Tiphareth: The Beauty

Tiphareth in Hebrew תִּפְאֶרֶת means “glory” or “splendor”, it is the sixth sefira in the cabalistic tree of life, and has in common the association of “Spirituality”, “Balance”, “Integration”, “Beauty” and “Compassion”.

In the Bahir we read: “Sextus is adorned, glorious, enchanting throne of glory, the home of the world to come. His place is engraved in wisdom as ‘GOD said: Let there be light, and light was”.

Tiphareth is the force that integrates the Sefira of Chesed (“compassion”) and Gevurah (“Strength, or judgment”), these two forces are, respectively, expansive (giving) and restrictive (receiving), one without the other could not manifest the flow of divine energy. They must be balanced in perfect proportion by balancing compassion with discipline, and this balance can be seen in the role of Tiphareth, where conflicting forces are harmonized and creation flourishes. Tiphareth also balances Netzach and Hod in a similar way, in this case Hod can be seen as intellect and Netzach as emotion.

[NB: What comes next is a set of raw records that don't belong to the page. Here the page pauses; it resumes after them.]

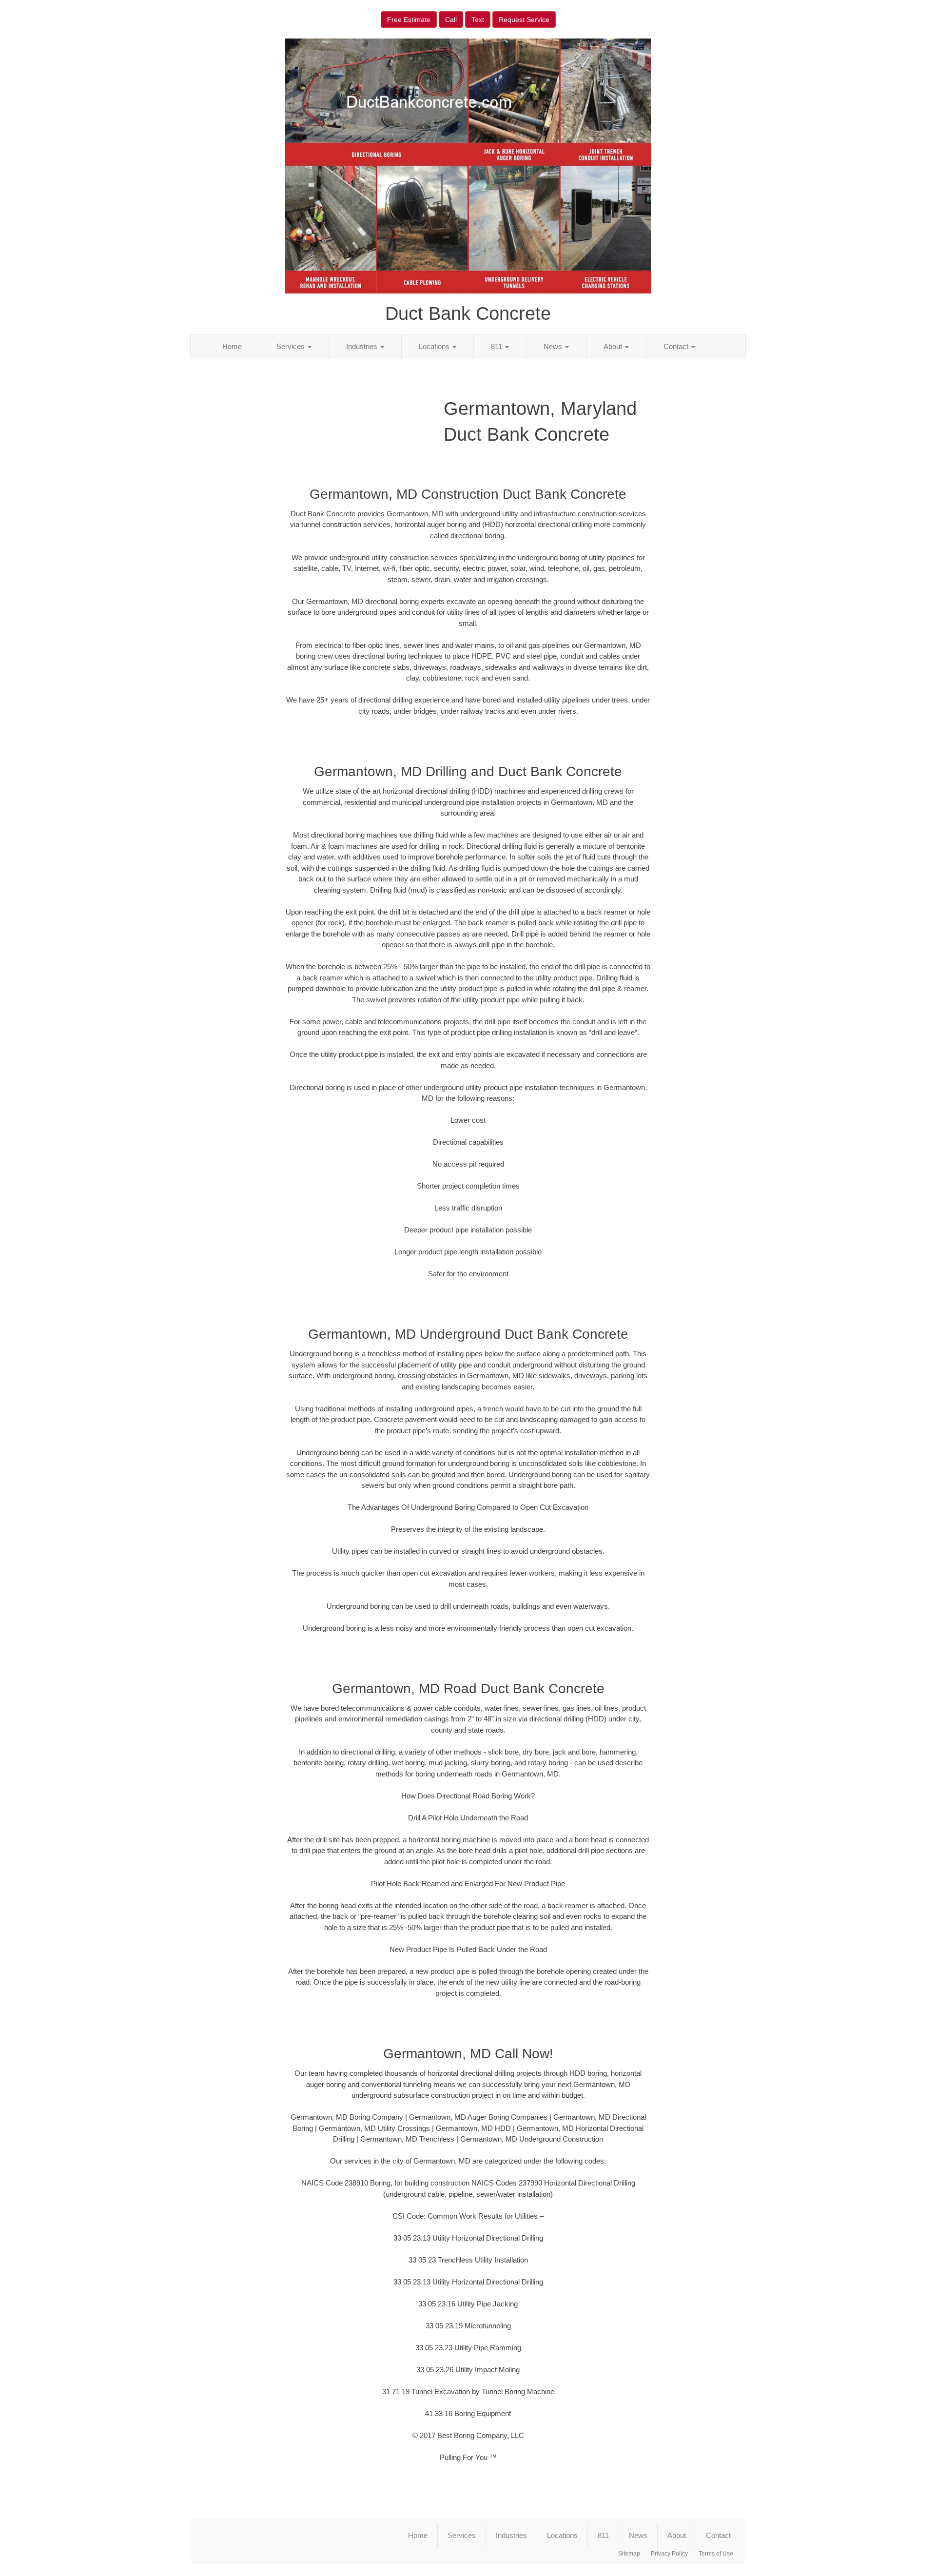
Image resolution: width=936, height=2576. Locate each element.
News (554, 346)
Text (477, 19)
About (614, 346)
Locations (435, 346)
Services (291, 346)
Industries (362, 346)
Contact (676, 346)
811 (497, 346)
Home (232, 346)
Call (451, 19)
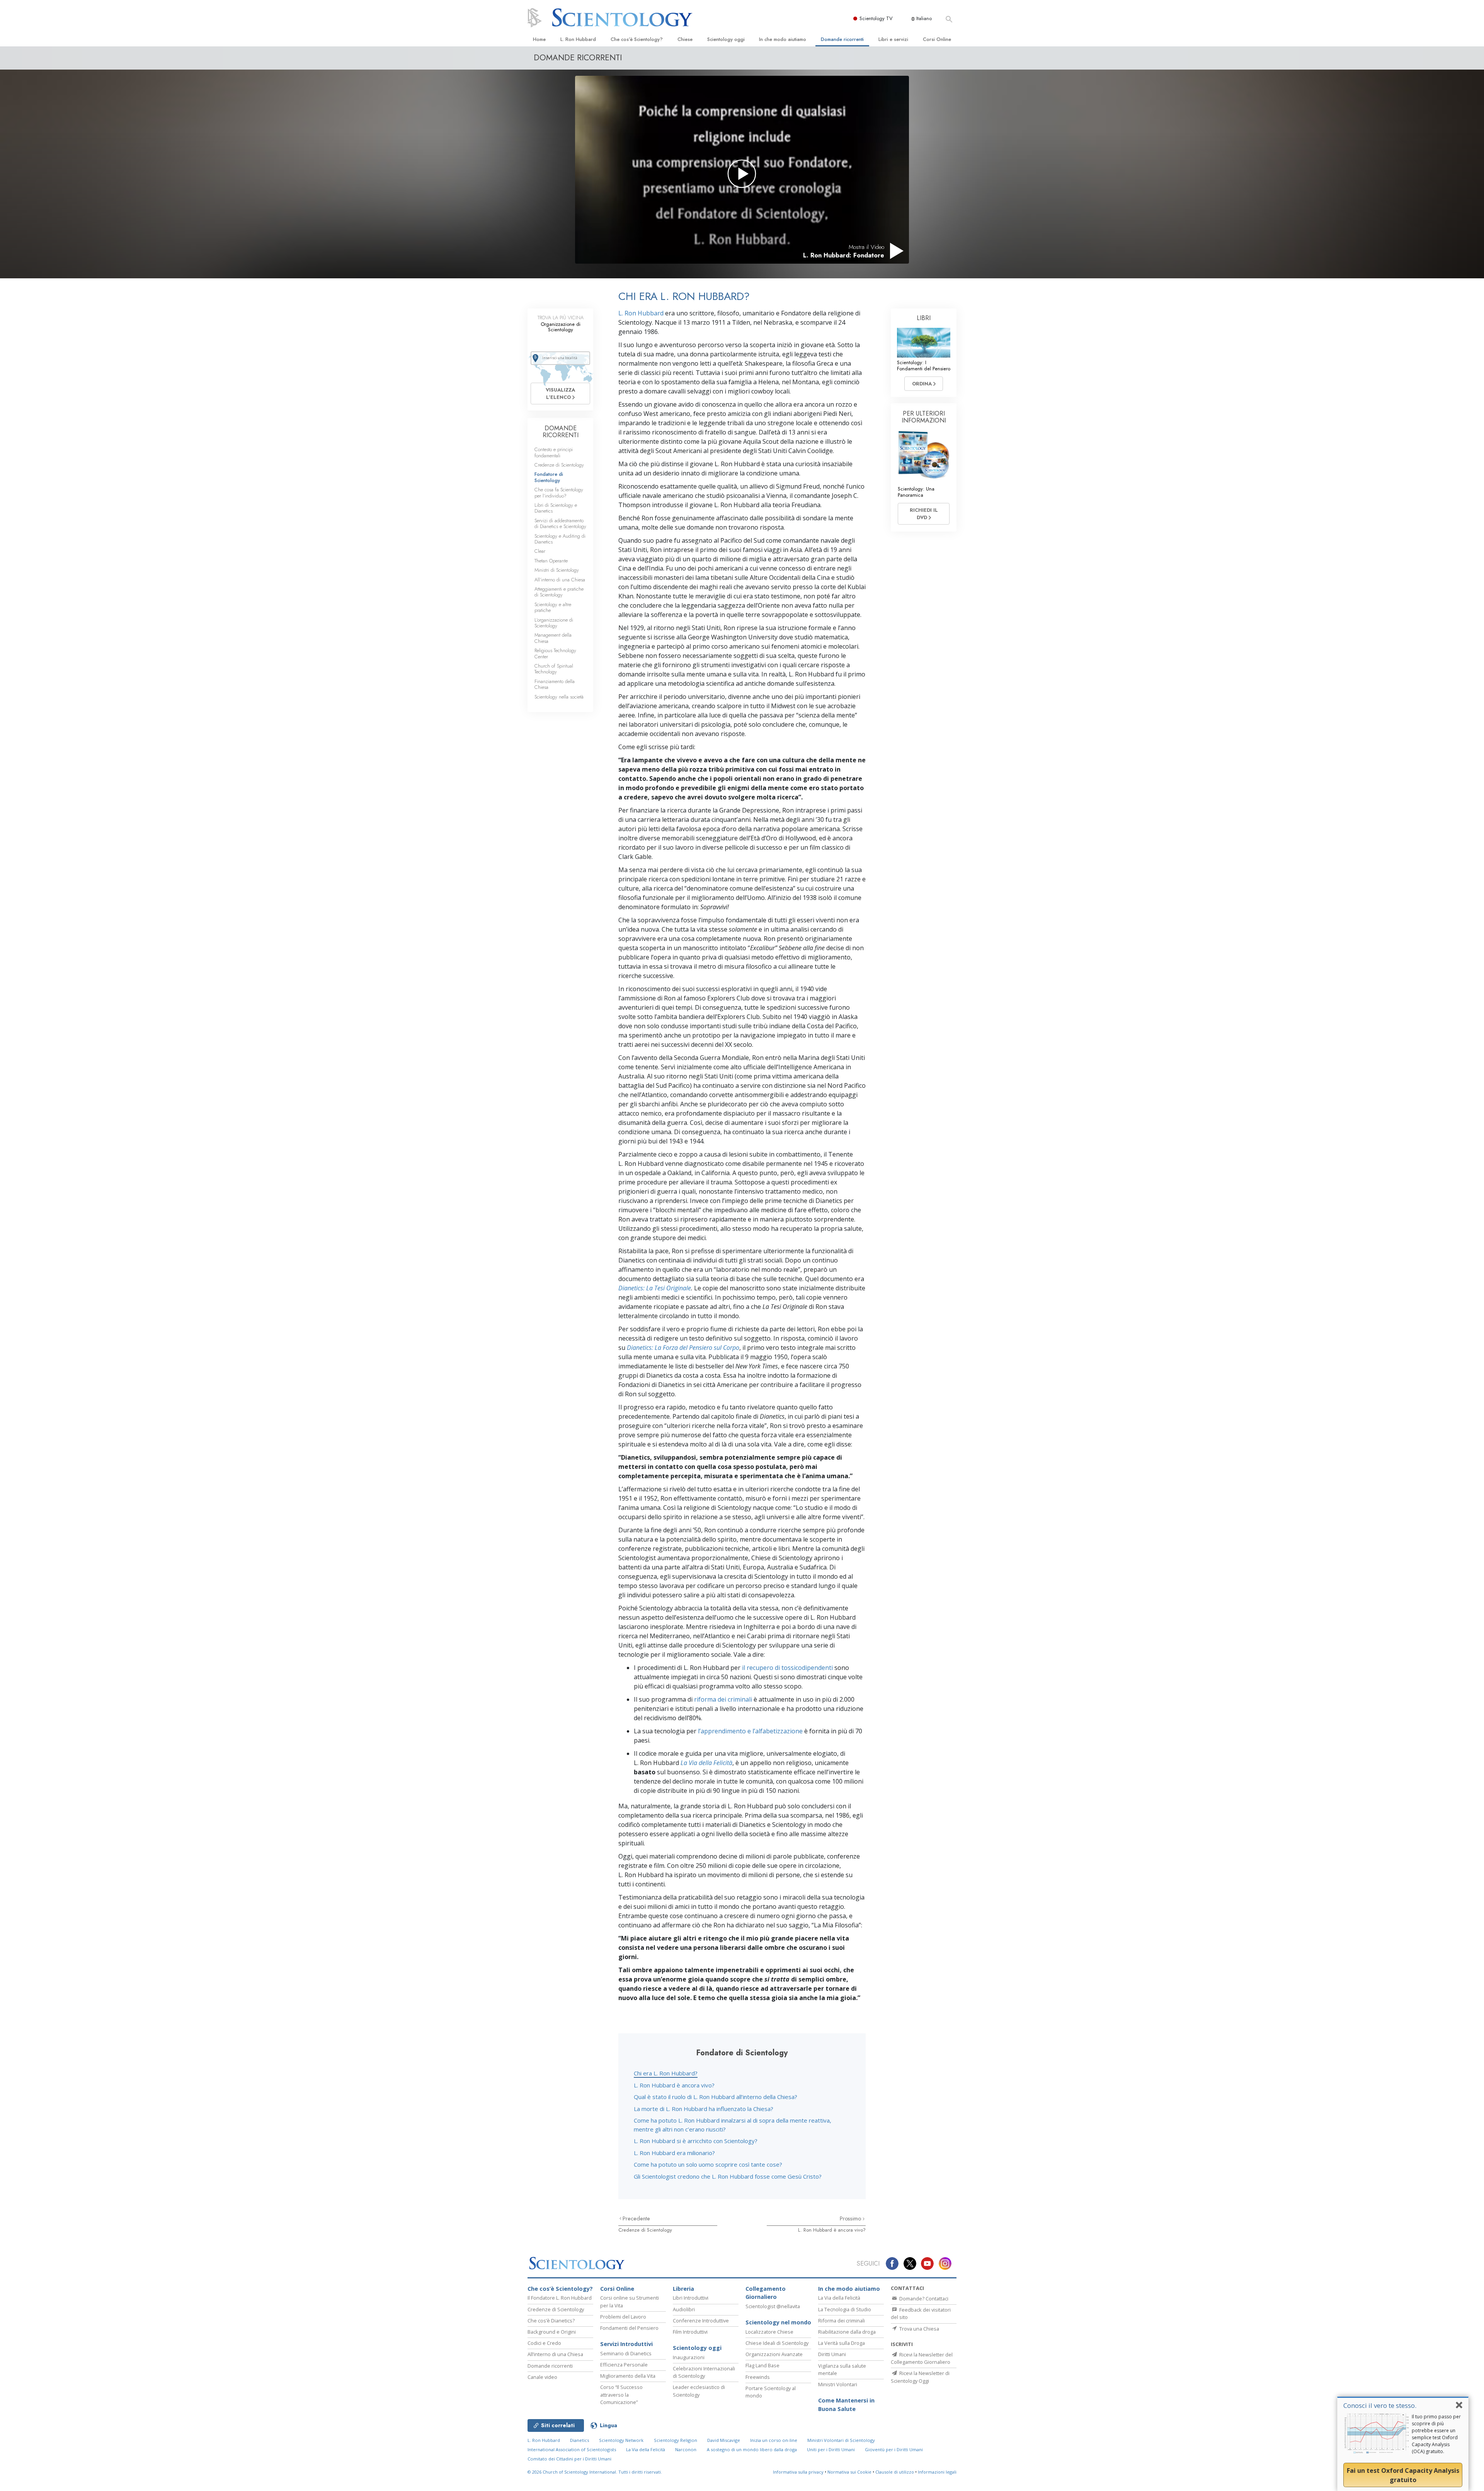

Tiphareth is the only one among Sephirot that is connected to all others except Malkuth, its position in the center between Keter and Yesod indicates to many Kabbalists that it is a kind of “conversion” of the sefirah between form (Yesod) and strength (Keter). In other words, all the intersections on the central path via Tiphareth determine a polarity inversion. The law of conservation, valid for both energy and mass, tends to confirm this, in all cases of energetic transmutation, as can happen in the transmission of gifts and goods from parents to their children, a sacrifice is necessary for a new form to be born.

Tiphareth is the center of the tree, and five Sefirot surround it: above are Chesed on the right (south) and Gevurah on the left (north), and below are Netzach on the right, Hod on the left and Yesod directly below. Together these six are one entity, Zer Anpin, which is the male counterpart of the Malkuth female sefira. In certain contexts, Tiphareth alone represents the whole sefirot of Zer Anpin, so that the whole tree appears with only five sefirots: Keter, Chochmah, Binah, Binah, Tiferet and Malkhut.

In both the Jewish tree of life and the hermetic tree, Tiphareth has eight paths leading (counterclockwise) to Keter (through Daat), Binah, Gevurah, Hod, Yesod, Netsach, Chesed and Chokmah.

Tiphareth can also be a variant of the word “Tifarah” and in modern Hebrew used in Israel is translated as “Glory” (from GOD – “ELOHIM, ADONAY).